## Text
○ ○ ○

Question

Calculus help please!

Answer 1

Consider a continuous function f such that F
(x) = f(x) for all real values of x. Find 7
2
f(5x)dx

Answer 2

That didn't come out quite right. I'll retype it.

Answer 3

Consider a continuous function f such that F'(x)=f(x) find \[\int\limits_{2}^{7}f(5x)dx\]

Answer 4

F(7)-F(2)

Answer 5

I know its tough. I've been stuck on it for a while. Thanks for tagging those people!

Answer 6

And sorry @Abhishek619 thats not an answer choice. Thanks for trying though.

Answer 7

can you post the choices?

Answer 8

Sure. One sec.

Answer 9

\[\Large \int\limits\limits_{2}^{7}f(5x)dx\]let u=5x,
so
du = 5 dx

Answer 10

5F(7)-5(F(2)
1/5(F(7))-1/5(F(2))
5F(35)-5F(10)
1/5(F(35))-1/5(F(10))

Answer 11

I'm sorry. I'm wrong.
F'(x)=f(x),
F'(5x)=f(5x)
\[\int\limits_{2}^{7}f(5x)dx=\int\limits_{2}^{7}dF(5x)\]
Now, take 5x=t, =>dx=dt/5,
the limits also become 10 and 35.

○ ○ ○

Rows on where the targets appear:

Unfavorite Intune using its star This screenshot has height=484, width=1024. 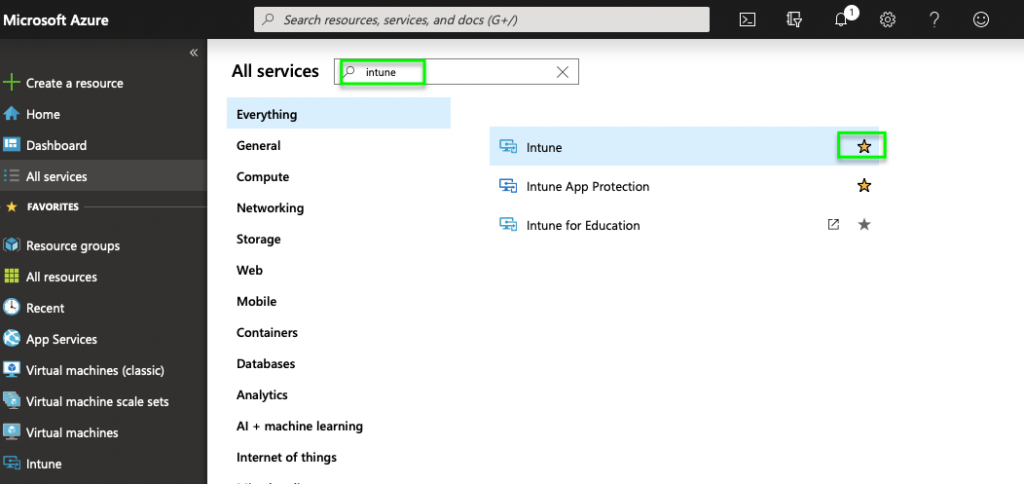coord(864,147)
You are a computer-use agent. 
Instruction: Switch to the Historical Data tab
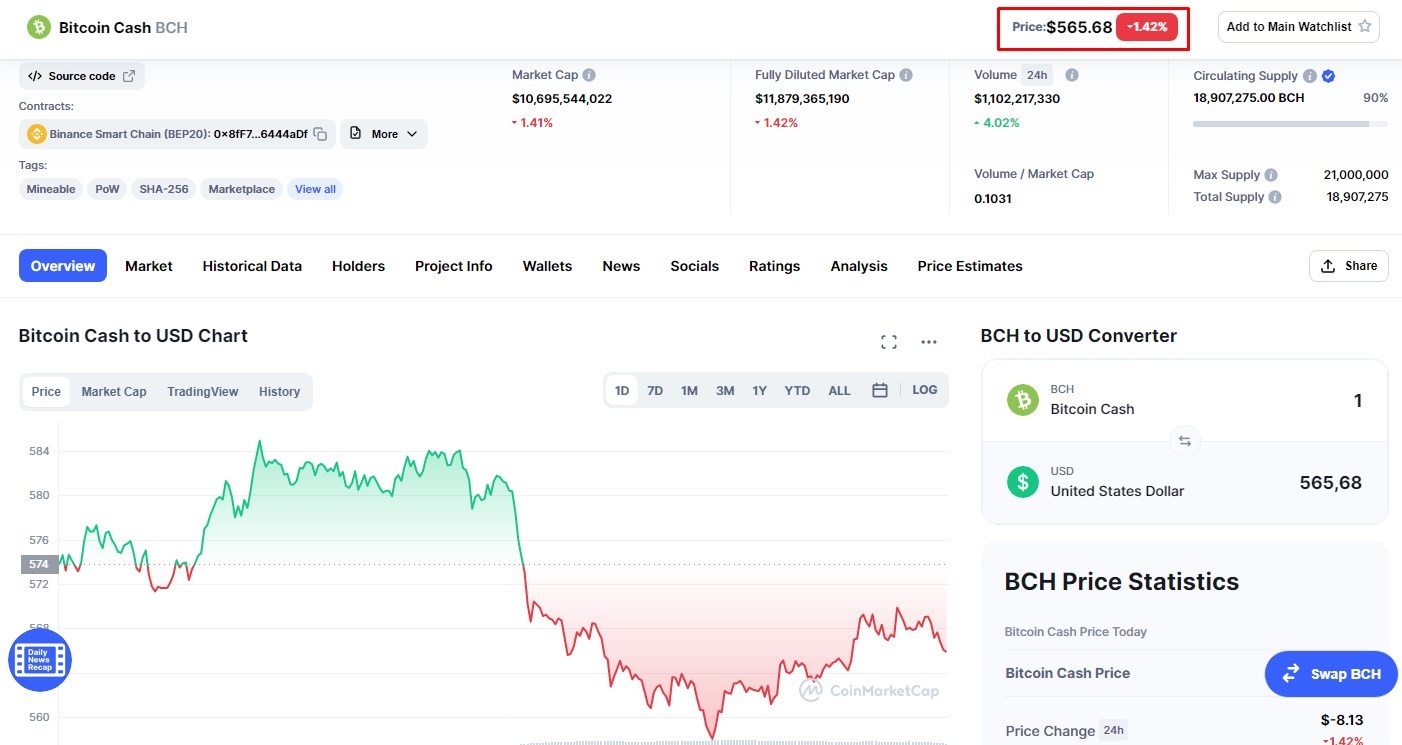point(252,266)
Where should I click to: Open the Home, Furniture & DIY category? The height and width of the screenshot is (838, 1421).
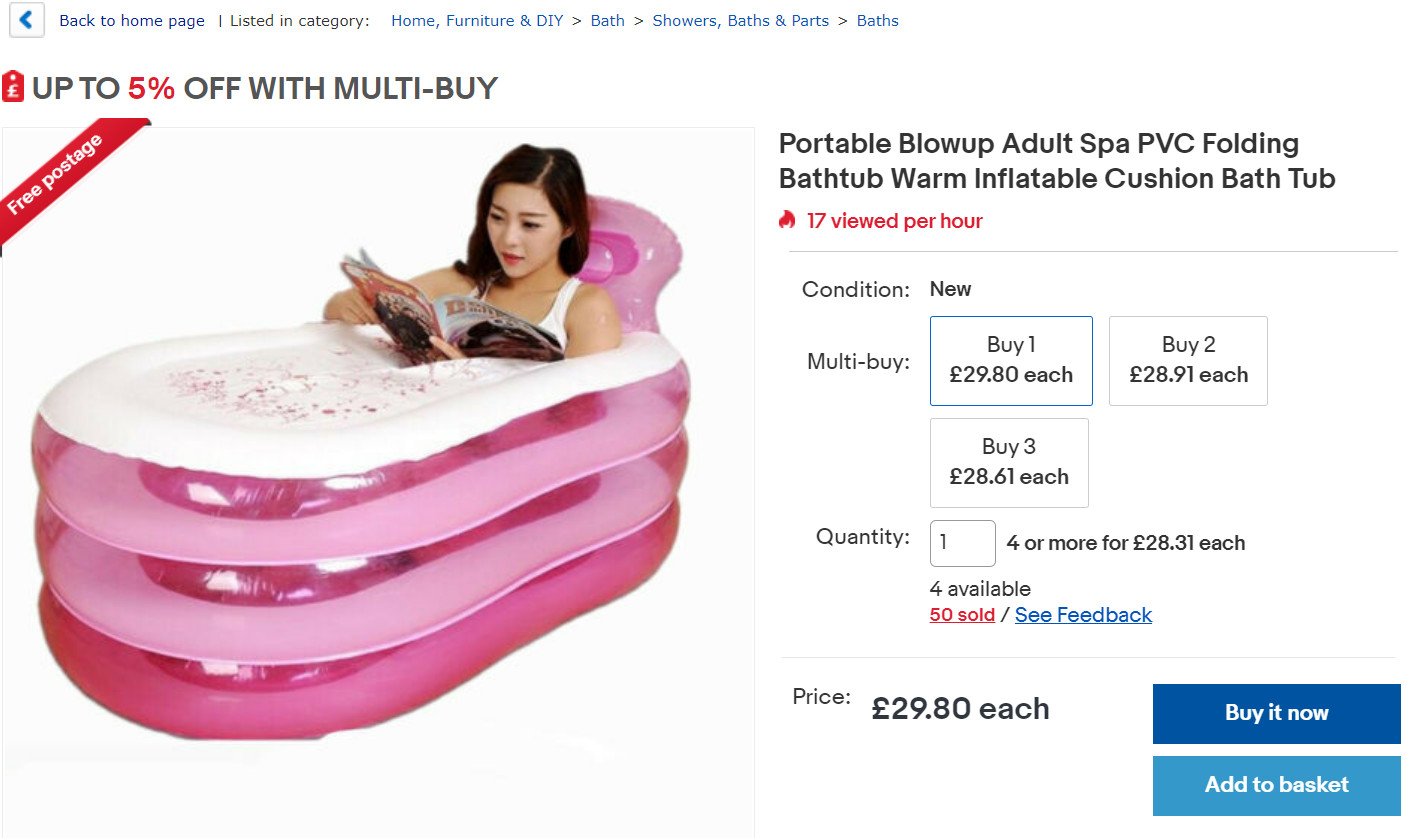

○ ○ ○

## Problems to solve
(1) Return the part of the calculus thread that begins at the words "I know its tough." and stops after the words "Sure. One sec.", copied word for word.
(2) In the calculus thread, what do the limits become once 5x is taken as t?
(3) Continue the calculus thread from the point where it stops.

## Answers to the problems
(1)
I know its tough. I've been stuck on it for a while. Thanks for tagging those people!

Answer 6

And sorry @Abhishek619 thats not an answer choice. Thanks for trying though.

Answer 7

can you post the choices?

Answer 8

Sure. One sec.

(2) The limits become 10 and 35.

(3)
the answer is
(F(35)-F(10))/5

Answer 12

\[\Large \int\limits\limits\limits_{2}^{7}f(5x)dx \]let u=5x,
so
du = 5 dx\[\large \frac{ du }{ 5 } =dx\]
Change the limits since u = 5x,
so plug in x=2 and then x=7
to get u = 10 and u = 35
\[\Large \frac{ 1 }{ 5 }\int\limits\limits_{10}^{35}f(u)du\]

Answer 13

\[\Large \frac{ 1 }{ 5 }\int\limits\limits\limits_{10}^{35}f(u)du = \frac{ 1 }{ 5 }\left[ F(u) \right]_{10}^{35}\]Then just plug in limits

Answer 14

Thanks @agent0smith and @Abhishek619

Answer 15

That makes perfect sense, thank you!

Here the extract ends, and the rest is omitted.